Malaysia to help PH identify dead militants
Posted at 02/10/2012 4:47 PM | Updated as of 02/10/2012 4:47 PM
MANILA - The Philippine military said Friday Malaysia will send forensics experts to try to prove whether Filipino forces have killed three of Southeast Asia's most-wanted terror suspects.
The Philippines has said its US-backed airstrike on February 2 killed three senior leaders from the Al Qaeda-linked Abu Sayyaf and Jemaah Islamiyah (JI) networks, as well as 12 junior figures.
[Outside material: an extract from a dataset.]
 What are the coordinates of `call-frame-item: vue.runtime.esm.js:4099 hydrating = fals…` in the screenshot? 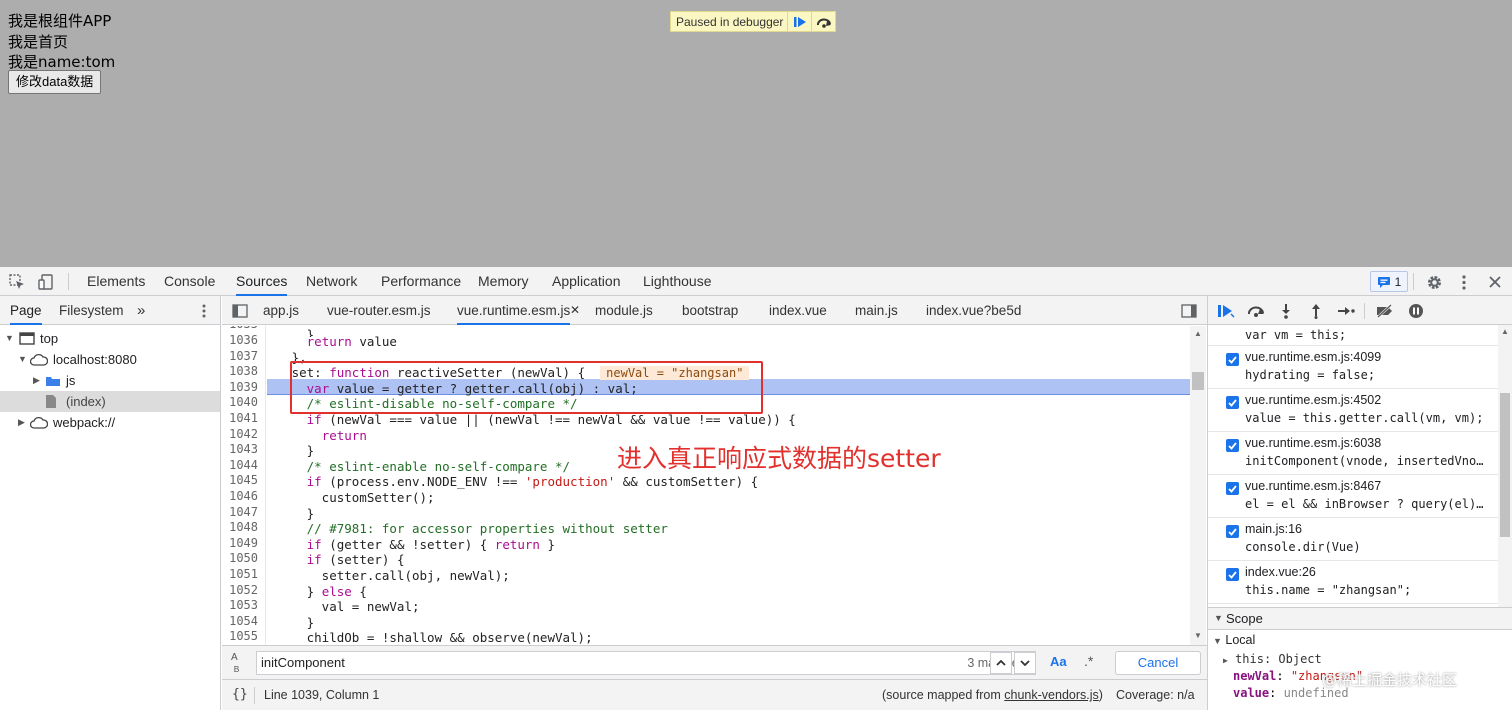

The bodies were taken away by fellow militants in line with Muslim custom and quickly buried.
But Philippine military spokesman Colonel Arnulfo Burgos said police had gathered pieces of human tissue and blood after the strike on the southern island of Jolo.
Philippine police will now liaise with the Malaysian team over the forensic evidence.
"This would help the Armed Forces of the Philippines provide proof that the terrorists Mauwiyah and Marwan are already dead," Burgos told reporters.
The highest-profile militant reported slain was Malaysian Zulkifli bin Abdul Hir, alias Marwan, one of the United States' most-wanted terror suspects with a $5 million bounty on his head from the US government.
Zulkifli was one of JI's top leaders and a bomb-making expert who had been hiding out in the southern Philippines since 2003, according to the US State Department.
The Malaysian forensics experts are expected to obtain DNA samples from Zulkifli's relatives before they fly to the southern Philippines to compare samples, Burgos said without giving a timetable.
Also reported killed was Singaporean Mohammad Ali, alias Muawiyah, another JI leader who had been hiding in the Philippines since the group killed 202 people in a series of bomb attacks on the Indonesian island of Bali in 2002.
The third senior militant reported killed was Filipino Abu Pula, also known as Doctor Abu or Umbra Jumdail, one of the core leaders of the Abu Sayyaf that is blamed for the worst terrorist attacks in the Philippines.
The US military, which has a small team of US Special Forces providing counter-terrorism training to Filipino forces in the southern Philippines, helped in the attack by providing intelligence support, Filipino military officials said.